[Exercise]
Across the following data, how many lines include the string "item"? Reply with the number and nothing more.

"""

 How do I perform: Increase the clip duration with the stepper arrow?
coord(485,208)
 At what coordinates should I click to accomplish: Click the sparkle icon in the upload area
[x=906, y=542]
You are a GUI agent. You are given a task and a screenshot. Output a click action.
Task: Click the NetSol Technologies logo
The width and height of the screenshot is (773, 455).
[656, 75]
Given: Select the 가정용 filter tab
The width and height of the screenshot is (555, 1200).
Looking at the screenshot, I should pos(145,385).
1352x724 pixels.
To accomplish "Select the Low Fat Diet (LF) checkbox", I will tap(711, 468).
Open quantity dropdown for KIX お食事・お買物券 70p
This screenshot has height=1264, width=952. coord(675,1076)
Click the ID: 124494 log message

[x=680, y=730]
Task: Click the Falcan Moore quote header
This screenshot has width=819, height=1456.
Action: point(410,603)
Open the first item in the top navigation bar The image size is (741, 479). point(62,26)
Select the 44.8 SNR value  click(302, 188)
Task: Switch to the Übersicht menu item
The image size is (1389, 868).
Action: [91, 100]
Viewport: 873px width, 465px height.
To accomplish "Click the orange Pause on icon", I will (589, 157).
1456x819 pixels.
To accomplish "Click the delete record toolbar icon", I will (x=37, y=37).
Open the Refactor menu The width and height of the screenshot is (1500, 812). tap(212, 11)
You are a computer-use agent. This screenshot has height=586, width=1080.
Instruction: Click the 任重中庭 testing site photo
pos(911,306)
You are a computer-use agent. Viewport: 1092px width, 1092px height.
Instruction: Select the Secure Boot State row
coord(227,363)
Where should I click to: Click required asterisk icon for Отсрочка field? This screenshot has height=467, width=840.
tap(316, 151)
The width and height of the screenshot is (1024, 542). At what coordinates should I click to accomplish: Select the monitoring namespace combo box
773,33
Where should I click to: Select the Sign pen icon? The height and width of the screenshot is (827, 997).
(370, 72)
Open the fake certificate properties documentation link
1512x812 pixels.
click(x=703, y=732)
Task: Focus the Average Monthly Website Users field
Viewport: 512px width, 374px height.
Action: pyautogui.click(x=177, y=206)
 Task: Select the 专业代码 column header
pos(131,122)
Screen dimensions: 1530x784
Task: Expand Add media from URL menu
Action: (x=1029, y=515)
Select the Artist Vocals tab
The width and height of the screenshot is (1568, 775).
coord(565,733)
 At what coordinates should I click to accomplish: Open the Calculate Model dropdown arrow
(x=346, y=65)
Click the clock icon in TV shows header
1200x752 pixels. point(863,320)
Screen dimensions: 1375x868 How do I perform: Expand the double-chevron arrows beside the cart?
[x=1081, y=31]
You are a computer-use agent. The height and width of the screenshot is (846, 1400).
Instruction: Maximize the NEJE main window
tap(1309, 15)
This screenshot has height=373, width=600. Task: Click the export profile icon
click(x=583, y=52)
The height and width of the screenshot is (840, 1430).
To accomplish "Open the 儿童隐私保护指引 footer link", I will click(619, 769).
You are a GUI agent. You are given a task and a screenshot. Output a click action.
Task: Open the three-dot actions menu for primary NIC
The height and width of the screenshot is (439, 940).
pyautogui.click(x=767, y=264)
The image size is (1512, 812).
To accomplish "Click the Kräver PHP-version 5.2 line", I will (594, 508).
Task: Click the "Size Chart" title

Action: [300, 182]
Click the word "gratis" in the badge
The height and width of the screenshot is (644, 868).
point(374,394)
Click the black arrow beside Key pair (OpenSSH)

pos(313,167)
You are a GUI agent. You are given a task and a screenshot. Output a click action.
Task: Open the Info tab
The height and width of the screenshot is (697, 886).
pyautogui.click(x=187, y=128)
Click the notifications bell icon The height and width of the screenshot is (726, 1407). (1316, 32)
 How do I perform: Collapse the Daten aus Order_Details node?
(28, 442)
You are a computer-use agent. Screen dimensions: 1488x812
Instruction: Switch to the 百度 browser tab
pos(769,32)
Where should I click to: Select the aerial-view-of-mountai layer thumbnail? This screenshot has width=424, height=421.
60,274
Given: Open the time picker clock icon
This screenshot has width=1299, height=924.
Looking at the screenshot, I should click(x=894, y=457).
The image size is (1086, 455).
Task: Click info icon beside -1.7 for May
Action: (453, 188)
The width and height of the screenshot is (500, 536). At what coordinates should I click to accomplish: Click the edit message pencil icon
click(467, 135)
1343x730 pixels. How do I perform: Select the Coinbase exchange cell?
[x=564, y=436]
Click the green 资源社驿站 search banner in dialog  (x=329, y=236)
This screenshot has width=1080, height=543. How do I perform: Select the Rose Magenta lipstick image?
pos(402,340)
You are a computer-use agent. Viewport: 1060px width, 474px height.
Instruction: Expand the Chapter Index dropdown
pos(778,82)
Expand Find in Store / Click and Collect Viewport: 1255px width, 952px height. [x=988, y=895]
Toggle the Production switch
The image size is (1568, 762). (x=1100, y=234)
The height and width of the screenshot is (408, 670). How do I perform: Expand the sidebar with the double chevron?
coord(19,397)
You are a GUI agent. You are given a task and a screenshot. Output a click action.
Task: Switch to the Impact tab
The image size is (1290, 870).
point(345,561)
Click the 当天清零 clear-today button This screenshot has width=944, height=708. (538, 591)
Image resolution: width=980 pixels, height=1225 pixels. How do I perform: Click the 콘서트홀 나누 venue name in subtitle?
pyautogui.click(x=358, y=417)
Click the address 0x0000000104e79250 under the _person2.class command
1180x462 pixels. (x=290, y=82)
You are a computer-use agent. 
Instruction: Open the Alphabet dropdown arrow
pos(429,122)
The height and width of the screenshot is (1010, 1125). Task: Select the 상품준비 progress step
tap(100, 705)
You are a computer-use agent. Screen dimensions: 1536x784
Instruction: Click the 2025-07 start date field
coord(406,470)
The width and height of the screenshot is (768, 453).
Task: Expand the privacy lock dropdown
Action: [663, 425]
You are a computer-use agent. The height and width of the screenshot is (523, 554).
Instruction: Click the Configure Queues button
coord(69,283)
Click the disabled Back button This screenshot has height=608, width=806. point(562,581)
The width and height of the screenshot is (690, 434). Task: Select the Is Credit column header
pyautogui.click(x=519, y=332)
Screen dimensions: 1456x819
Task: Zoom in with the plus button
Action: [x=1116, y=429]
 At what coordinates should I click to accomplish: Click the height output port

"""

[Reply]
2